▸ **Exercise description**
From the start of the rows up to and including the line with "Billing Address (411, 1100)", swap "Cancel" for "Dismiss" and give those lines again with nothing else altered.
** Begin **
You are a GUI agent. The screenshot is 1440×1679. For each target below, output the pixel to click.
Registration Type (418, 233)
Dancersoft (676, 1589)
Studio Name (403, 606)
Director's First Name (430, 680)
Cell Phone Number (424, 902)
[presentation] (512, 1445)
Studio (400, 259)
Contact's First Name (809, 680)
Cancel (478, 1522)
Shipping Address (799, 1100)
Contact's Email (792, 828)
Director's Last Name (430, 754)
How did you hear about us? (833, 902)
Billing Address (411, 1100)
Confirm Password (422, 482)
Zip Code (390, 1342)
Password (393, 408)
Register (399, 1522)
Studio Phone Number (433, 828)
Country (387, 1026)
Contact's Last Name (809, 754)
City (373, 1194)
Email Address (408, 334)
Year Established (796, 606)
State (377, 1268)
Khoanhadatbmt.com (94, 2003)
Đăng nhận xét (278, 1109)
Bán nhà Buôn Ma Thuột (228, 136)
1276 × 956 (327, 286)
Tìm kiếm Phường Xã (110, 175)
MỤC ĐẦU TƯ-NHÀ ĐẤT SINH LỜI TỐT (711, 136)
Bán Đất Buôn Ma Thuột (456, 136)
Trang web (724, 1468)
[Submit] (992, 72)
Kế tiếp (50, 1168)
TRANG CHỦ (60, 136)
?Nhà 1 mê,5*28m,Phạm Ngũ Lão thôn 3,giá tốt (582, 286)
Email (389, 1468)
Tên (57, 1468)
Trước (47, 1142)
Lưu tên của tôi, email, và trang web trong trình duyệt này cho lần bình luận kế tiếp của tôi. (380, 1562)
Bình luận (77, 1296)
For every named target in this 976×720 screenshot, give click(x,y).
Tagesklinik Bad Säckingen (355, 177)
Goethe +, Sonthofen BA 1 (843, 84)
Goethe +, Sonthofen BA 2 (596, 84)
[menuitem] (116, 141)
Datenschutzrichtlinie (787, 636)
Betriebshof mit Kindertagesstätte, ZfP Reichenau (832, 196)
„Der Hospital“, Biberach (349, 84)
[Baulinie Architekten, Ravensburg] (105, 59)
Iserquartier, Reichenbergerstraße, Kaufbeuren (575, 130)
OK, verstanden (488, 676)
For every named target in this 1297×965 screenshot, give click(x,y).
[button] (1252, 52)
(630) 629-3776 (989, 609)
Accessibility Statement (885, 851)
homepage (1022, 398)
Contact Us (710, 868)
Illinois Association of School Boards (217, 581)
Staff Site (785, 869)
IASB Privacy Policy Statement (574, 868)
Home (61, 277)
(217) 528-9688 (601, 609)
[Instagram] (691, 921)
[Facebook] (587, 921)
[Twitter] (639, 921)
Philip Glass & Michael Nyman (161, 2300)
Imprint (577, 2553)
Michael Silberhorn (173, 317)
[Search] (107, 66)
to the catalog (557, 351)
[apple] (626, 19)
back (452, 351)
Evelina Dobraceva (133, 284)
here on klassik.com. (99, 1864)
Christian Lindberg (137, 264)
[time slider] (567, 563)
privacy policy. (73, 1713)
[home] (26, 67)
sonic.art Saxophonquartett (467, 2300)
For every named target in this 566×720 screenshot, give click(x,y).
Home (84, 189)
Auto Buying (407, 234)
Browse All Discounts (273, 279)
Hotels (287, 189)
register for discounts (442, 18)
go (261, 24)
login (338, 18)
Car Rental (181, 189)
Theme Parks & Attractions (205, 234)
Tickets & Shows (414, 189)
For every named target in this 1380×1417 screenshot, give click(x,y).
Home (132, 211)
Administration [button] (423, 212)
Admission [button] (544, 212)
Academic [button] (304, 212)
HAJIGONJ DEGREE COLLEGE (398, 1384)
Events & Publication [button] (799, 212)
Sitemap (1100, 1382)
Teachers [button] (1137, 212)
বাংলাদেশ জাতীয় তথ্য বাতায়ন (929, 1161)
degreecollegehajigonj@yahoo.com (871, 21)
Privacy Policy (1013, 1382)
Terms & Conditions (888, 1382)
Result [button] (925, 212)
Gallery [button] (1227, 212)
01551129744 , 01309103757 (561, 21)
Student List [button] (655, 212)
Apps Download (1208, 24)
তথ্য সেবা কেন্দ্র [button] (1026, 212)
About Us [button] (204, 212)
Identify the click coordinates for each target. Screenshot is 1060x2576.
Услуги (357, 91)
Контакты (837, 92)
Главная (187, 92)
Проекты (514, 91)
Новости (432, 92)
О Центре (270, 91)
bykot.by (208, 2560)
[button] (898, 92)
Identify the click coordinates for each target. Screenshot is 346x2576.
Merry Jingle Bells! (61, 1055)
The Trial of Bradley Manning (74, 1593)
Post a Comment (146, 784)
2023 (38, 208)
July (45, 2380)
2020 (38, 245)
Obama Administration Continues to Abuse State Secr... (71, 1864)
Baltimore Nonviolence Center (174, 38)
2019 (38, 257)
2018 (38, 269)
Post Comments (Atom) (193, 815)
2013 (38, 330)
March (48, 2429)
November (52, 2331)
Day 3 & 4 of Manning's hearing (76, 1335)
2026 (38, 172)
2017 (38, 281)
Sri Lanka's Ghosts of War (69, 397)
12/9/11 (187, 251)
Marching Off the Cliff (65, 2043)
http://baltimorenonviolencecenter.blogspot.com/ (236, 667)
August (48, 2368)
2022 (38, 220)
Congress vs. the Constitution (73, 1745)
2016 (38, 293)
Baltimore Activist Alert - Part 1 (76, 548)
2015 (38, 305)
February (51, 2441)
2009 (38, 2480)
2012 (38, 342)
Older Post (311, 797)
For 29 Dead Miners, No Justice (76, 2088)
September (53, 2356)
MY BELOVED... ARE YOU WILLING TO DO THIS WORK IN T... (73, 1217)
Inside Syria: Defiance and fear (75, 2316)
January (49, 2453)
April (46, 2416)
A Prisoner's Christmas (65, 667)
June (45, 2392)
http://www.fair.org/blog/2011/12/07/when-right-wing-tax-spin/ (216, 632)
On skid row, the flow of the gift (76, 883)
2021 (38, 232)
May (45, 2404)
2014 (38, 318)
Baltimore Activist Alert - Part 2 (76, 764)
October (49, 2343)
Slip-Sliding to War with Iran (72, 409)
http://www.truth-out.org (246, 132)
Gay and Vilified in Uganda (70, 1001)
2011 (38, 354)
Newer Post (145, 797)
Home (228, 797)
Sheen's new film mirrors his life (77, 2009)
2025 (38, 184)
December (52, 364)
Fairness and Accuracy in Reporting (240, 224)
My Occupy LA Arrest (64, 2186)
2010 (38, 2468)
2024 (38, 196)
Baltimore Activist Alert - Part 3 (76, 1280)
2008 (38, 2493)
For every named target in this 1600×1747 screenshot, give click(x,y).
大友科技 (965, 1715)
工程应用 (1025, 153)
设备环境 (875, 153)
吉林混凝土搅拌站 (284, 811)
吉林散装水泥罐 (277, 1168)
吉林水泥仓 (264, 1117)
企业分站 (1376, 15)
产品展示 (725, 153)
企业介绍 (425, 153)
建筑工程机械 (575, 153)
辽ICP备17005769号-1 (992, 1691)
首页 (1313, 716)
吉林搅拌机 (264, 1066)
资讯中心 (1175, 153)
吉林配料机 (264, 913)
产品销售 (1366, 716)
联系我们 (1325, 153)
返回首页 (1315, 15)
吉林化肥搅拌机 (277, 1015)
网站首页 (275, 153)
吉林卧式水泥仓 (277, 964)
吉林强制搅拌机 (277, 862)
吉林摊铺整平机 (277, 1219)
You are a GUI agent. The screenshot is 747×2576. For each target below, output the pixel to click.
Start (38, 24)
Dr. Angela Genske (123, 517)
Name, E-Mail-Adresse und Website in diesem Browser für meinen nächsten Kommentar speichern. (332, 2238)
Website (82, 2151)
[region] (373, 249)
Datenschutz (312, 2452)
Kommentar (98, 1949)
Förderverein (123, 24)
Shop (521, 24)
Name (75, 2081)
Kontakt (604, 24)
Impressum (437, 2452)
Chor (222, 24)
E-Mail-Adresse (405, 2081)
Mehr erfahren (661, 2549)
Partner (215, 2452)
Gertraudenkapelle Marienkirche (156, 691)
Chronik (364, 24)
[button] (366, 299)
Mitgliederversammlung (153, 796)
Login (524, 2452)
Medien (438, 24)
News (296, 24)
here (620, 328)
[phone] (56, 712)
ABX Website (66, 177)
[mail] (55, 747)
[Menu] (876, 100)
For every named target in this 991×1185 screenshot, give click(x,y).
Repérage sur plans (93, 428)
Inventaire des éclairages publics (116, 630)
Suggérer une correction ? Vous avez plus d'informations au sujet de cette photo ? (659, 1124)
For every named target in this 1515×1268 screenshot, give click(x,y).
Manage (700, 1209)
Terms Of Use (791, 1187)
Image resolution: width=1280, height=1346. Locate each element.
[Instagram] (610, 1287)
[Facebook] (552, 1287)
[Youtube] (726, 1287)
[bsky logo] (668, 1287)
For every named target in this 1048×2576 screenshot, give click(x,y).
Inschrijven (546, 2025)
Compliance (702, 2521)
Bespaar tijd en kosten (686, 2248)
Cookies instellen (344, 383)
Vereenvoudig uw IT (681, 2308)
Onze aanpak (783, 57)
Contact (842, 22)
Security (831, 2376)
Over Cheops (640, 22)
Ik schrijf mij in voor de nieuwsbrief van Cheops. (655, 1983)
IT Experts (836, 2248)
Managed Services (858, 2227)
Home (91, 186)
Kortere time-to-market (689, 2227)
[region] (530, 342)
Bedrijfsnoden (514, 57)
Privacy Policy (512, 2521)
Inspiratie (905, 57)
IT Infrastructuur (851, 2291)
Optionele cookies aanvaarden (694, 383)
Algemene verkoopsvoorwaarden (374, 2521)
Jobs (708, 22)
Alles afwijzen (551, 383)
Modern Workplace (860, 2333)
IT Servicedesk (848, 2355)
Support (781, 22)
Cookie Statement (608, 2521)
** End **
▸ **Exercise result**
You are a GUI agent. The screenshot is 1440×1679. For each target below, output the pixel to click.
Registration Type (418, 233)
Dancersoft (676, 1589)
Studio Name (403, 606)
Director's First Name (430, 680)
Cell Phone Number (424, 902)
[presentation] (512, 1445)
Studio (400, 259)
Contact's First Name (809, 680)
Dismiss (478, 1522)
Shipping Address (799, 1100)
Contact's Email (792, 828)
Director's Last Name (430, 754)
How did you hear about us? (833, 902)
Billing Address (411, 1100)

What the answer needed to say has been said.